• [Requirement]
Could you rewrite the lines from the one containing "Open the Shop" up to and including the one containing "Action: pos(132,137)", changing "Instruction" to "Step" and leaving everything else as it is?

• [Source records]
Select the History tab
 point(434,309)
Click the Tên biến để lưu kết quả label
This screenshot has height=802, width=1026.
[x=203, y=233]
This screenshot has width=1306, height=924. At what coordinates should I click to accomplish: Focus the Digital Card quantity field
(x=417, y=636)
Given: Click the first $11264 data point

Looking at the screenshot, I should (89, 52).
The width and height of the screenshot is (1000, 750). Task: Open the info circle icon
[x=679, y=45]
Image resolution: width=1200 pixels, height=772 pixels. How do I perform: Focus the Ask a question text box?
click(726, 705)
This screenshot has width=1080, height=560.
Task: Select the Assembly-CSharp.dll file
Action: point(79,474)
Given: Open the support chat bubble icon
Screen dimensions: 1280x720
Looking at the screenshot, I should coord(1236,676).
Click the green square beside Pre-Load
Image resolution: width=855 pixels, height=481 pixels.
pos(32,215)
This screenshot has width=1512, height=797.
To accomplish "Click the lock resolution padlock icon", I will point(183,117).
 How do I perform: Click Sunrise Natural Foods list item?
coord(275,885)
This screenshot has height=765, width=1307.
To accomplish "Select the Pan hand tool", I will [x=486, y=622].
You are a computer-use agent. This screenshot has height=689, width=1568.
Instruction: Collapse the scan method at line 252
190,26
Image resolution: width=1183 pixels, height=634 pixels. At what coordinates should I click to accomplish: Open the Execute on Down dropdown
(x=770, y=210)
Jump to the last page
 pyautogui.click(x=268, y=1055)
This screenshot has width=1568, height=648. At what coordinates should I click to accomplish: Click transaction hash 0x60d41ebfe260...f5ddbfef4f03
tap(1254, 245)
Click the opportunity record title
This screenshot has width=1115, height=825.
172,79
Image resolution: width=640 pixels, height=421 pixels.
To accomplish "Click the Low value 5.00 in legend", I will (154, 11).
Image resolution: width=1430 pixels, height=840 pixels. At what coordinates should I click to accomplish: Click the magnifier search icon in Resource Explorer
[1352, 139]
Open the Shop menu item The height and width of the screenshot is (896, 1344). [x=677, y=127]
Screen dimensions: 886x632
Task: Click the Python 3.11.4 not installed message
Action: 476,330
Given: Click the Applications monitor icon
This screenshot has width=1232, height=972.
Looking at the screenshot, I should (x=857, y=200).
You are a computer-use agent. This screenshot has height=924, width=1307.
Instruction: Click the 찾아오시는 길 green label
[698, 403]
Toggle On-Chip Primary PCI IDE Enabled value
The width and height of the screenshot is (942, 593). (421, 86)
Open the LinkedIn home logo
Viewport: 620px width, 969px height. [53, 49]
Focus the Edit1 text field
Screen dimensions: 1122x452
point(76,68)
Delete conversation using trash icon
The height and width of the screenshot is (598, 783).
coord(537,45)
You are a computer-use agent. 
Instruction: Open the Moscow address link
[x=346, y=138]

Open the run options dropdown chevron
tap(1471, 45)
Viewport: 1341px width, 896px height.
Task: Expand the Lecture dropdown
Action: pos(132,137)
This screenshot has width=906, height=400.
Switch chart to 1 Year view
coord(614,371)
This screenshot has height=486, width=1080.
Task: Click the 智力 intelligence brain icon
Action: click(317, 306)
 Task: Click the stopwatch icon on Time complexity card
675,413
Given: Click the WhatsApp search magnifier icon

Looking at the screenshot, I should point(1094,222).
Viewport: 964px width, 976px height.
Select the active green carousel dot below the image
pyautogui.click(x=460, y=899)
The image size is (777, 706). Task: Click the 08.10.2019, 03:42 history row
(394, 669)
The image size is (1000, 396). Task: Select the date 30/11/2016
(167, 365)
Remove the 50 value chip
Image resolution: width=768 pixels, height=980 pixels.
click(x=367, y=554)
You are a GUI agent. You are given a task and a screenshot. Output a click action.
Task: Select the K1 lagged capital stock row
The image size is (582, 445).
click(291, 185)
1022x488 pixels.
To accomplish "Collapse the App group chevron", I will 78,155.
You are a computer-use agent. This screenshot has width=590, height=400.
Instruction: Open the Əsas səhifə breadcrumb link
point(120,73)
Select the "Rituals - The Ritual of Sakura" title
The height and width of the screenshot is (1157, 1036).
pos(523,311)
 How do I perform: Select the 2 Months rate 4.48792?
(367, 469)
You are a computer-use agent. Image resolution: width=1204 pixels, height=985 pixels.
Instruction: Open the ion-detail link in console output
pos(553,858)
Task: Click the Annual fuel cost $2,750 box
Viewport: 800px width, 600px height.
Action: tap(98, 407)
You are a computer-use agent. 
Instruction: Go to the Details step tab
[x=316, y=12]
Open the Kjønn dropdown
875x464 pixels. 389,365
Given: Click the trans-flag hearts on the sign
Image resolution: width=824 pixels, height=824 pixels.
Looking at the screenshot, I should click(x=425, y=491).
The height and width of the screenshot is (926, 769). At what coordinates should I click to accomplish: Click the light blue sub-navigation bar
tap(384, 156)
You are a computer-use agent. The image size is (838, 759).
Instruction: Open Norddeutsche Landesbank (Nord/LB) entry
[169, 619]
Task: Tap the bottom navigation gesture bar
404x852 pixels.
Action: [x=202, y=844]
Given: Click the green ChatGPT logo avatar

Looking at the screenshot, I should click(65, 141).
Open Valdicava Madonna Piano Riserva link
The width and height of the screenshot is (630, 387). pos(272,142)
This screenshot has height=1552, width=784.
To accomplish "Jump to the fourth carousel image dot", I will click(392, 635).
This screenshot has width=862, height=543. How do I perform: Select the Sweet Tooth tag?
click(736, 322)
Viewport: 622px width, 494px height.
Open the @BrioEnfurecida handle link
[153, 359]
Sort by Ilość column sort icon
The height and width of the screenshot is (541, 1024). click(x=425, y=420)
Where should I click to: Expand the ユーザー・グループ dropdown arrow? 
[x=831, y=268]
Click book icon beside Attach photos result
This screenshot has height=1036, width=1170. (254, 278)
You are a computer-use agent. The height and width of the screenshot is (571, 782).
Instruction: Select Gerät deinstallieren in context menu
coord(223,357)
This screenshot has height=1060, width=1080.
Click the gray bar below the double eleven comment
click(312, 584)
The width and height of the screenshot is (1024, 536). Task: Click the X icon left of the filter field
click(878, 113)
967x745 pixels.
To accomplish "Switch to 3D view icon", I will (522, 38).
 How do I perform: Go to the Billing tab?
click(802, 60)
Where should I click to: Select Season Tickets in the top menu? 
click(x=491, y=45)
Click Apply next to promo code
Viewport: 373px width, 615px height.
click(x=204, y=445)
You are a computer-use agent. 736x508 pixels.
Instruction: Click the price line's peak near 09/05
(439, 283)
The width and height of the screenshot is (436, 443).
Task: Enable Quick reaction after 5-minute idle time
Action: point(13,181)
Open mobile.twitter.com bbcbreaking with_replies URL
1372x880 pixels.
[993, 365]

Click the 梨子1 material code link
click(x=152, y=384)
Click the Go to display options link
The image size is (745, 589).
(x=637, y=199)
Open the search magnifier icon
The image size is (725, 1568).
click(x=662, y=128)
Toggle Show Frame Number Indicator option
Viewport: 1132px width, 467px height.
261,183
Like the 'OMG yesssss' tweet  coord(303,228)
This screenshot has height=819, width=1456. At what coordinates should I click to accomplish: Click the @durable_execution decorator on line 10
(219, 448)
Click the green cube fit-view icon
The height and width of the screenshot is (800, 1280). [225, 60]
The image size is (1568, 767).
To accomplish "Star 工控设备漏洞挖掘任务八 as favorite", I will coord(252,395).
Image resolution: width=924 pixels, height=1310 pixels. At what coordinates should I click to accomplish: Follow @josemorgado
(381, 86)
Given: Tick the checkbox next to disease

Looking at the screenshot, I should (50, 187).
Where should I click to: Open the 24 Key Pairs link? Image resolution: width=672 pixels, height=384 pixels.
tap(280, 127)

• [Exercise result]
Open the Shop menu item The height and width of the screenshot is (896, 1344). [x=677, y=127]
Screen dimensions: 886x632
Task: Click the Python 3.11.4 not installed message
Action: 476,330
Given: Click the Applications monitor icon
This screenshot has width=1232, height=972.
Looking at the screenshot, I should (x=857, y=200).
You are a computer-use agent. This screenshot has height=924, width=1307.
Step: Click the 찾아오시는 길 green label
[698, 403]
Toggle On-Chip Primary PCI IDE Enabled value
The width and height of the screenshot is (942, 593). (421, 86)
Open the LinkedIn home logo
Viewport: 620px width, 969px height. [53, 49]
Focus the Edit1 text field
Screen dimensions: 1122x452
point(76,68)
Delete conversation using trash icon
The height and width of the screenshot is (598, 783).
coord(537,45)
You are a computer-use agent. 
Step: Open the Moscow address link
[x=346, y=138]

Open the run options dropdown chevron
tap(1471, 45)
Viewport: 1341px width, 896px height.
Task: Expand the Lecture dropdown
Action: pos(132,137)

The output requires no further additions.